Local energy resources can take many forms, and ContourGlobal’s effort to develop methane-powered generating capacity on the shores of Rwanda’s Lake Kivu -- called Project KivuWatt -- illustrates the benefits of thinking local, especially in developing economies.
Naturally occurring methane was discovered in Lake Kivu’s deep waters in 1936, as researchers were attempting to understand why it was home to so few fish. The lake is located at an altitude of 1462m, is 485m deep and has a surface area of 2400km2. In 1976, studies determined it contained approximately 250-300 km3 of dissolved carbon dioxide and 55-60 km3 of methane gas – both were trapped at significant depth and continued to increase on a daily basis.

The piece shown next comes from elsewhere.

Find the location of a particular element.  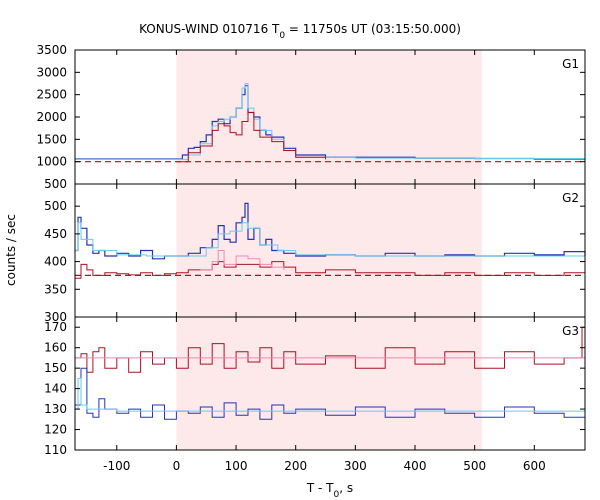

Project KivuWatt will develop the methane resources contained in the lake and, at the same time, reduce the risk of a potentially serious environmental incident. Scientists have stated that the trapped methane and carbon dioxide could be released explosively within the next 100 to 200 years if measures aren’t taken to reduce their presence. Such a catastrophic event could asphyxiate many of the hundreds of thousands of people living around the lake’s shores. Project KivuWatt will draw on the 55-60 km3 of trapped methane and process it for power generation.

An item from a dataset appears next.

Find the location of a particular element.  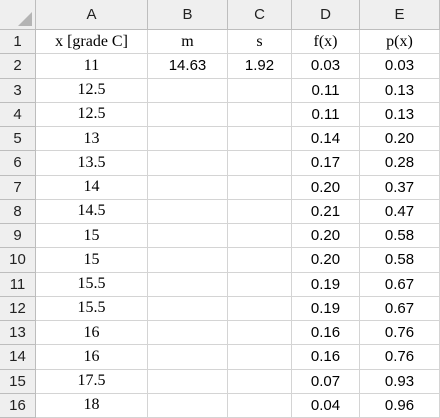

cell: x [grade C] is located at coordinates (92, 42).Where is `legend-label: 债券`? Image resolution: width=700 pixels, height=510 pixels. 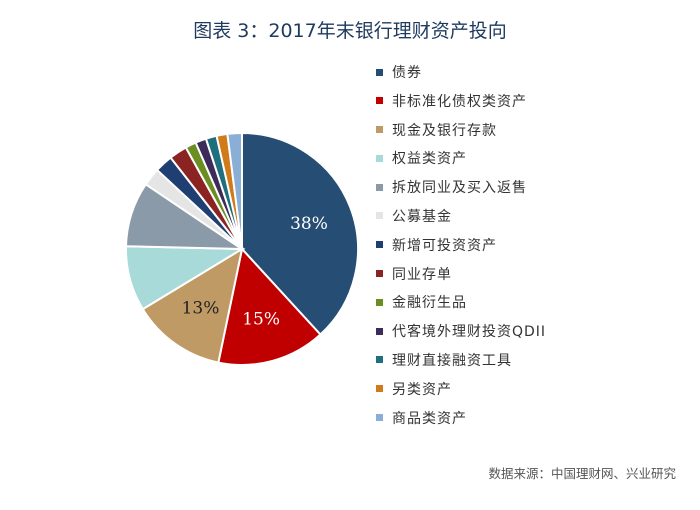
legend-label: 债券 is located at coordinates (407, 73).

In the project’s first phase, processed methane will power three gas engine generator sets (“gensets”) to produce approximately 25 MW of electricity for the local grid. Phase 2 is expected to add another 75 MW of capacity, employing nine additional gensets to expand KivuWatt to 100 MW of power for Rwanda’s citizens. The gas production facility will include:
- A platform- or barge-mounted gas extraction and treatment facility for every 25 MW of power capacity
- A submerged, floating pipeline to transport the fuel gas ashore from each barge
- An onshore gas receiving facility
Rwanda’s level of electrification is very low, and the economy currently only has access to very expensive liquid fuels. By tapping the indigenous methane, Project KivuWatt will play a significant role in advancing the country’s development and improving its socio-economic prospects. The full realization of Phase 2 also could provide the potential for exporting electricity to neighboring countries, with Uganda as the most likely purchaser.